* YOUR GOAL:
Copy exactly, please, the lines of the data from its start through the line containing "Language Interpretation Services".

====

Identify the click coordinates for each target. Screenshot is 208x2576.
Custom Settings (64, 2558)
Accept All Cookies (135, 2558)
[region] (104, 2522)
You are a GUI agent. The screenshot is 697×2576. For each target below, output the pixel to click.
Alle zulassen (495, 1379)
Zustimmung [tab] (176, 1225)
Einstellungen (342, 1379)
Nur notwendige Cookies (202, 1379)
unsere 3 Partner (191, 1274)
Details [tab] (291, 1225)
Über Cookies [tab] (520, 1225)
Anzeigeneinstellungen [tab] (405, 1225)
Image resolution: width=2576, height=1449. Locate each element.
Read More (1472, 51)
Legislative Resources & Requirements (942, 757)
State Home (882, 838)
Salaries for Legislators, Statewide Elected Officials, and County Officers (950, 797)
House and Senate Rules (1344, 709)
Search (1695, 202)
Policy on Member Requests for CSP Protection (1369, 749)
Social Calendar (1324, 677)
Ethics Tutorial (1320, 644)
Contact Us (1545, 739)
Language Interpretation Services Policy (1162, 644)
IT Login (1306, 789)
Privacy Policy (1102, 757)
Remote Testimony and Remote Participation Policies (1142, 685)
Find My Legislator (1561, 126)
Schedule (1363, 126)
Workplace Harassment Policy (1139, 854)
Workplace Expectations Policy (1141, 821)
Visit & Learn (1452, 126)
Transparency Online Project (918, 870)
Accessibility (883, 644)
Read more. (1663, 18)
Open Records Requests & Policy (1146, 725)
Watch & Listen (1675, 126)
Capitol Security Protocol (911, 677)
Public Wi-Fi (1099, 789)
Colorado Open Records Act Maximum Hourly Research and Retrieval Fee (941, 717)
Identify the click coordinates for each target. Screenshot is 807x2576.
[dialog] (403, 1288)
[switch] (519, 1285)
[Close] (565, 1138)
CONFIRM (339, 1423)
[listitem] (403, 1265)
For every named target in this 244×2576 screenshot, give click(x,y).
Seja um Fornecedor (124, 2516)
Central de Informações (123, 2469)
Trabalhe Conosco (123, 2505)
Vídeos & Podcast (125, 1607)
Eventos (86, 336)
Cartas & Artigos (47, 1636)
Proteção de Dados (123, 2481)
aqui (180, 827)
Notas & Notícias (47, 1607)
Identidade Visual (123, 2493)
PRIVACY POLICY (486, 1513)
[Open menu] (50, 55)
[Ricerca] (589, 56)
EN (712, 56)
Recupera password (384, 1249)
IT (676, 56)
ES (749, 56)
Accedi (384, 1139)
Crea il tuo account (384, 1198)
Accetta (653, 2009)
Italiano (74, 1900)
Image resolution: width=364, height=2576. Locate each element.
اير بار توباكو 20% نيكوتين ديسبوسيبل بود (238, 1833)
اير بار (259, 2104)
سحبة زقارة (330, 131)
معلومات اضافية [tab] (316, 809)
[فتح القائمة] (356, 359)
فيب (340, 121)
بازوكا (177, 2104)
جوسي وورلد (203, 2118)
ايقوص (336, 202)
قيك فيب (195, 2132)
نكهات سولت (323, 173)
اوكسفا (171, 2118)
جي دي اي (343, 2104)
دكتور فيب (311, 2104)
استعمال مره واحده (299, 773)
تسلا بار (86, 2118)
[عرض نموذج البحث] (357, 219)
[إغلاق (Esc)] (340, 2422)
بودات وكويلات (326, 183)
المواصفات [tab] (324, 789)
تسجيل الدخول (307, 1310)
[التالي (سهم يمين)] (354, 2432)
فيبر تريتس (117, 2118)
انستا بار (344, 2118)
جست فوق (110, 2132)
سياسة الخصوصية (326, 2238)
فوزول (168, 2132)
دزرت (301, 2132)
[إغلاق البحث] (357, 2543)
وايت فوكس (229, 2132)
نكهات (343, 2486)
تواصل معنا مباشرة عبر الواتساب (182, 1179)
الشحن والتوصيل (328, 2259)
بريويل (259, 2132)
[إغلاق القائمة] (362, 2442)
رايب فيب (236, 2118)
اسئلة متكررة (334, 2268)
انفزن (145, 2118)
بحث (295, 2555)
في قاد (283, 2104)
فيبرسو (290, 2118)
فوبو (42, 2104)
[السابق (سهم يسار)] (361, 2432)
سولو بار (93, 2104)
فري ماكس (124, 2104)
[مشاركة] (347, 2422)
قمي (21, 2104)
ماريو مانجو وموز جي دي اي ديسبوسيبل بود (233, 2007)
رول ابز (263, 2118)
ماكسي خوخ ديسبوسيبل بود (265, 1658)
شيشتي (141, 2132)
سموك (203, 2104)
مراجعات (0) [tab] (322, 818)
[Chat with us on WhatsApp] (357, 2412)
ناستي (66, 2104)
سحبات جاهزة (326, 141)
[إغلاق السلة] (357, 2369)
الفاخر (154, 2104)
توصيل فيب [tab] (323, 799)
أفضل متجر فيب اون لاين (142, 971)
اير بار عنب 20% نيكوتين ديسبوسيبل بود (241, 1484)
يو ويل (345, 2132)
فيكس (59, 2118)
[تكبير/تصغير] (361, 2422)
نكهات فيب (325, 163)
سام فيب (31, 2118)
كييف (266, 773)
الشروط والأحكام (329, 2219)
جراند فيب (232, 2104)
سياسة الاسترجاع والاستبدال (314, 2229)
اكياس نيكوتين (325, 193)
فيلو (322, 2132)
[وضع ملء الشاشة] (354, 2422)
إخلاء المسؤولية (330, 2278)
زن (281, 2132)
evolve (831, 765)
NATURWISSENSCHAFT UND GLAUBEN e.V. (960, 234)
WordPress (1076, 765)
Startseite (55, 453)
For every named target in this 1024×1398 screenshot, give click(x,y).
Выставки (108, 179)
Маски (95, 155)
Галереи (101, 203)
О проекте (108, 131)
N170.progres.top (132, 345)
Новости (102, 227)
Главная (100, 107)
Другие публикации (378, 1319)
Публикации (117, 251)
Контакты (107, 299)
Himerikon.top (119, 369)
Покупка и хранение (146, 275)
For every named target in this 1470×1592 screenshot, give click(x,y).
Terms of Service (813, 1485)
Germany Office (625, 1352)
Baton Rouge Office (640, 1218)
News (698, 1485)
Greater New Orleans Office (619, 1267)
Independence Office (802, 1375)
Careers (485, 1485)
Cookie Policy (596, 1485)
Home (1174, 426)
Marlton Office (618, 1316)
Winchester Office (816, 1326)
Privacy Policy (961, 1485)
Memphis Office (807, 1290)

====

* PROBLEM SOLUTION:
Identify the click coordinates for each target. Screenshot is 208x2576.
Custom Settings (64, 2558)
Accept All Cookies (135, 2558)
[region] (104, 2522)
You are a GUI agent. The screenshot is 697×2576. For each target below, output the pixel to click.
Alle zulassen (495, 1379)
Zustimmung [tab] (176, 1225)
Einstellungen (342, 1379)
Nur notwendige Cookies (202, 1379)
unsere 3 Partner (191, 1274)
Details [tab] (291, 1225)
Über Cookies [tab] (520, 1225)
Anzeigeneinstellungen [tab] (405, 1225)
Image resolution: width=2576, height=1449. Locate each element.
Read More (1472, 51)
Legislative Resources & Requirements (942, 757)
State Home (882, 838)
Salaries for Legislators, Statewide Elected Officials, and County Officers (950, 797)
House and Senate Rules (1344, 709)
Search (1695, 202)
Policy on Member Requests for CSP Protection (1369, 749)
Social Calendar (1324, 677)
Ethics Tutorial (1320, 644)
Contact Us (1545, 739)
Language Interpretation Services Policy (1162, 644)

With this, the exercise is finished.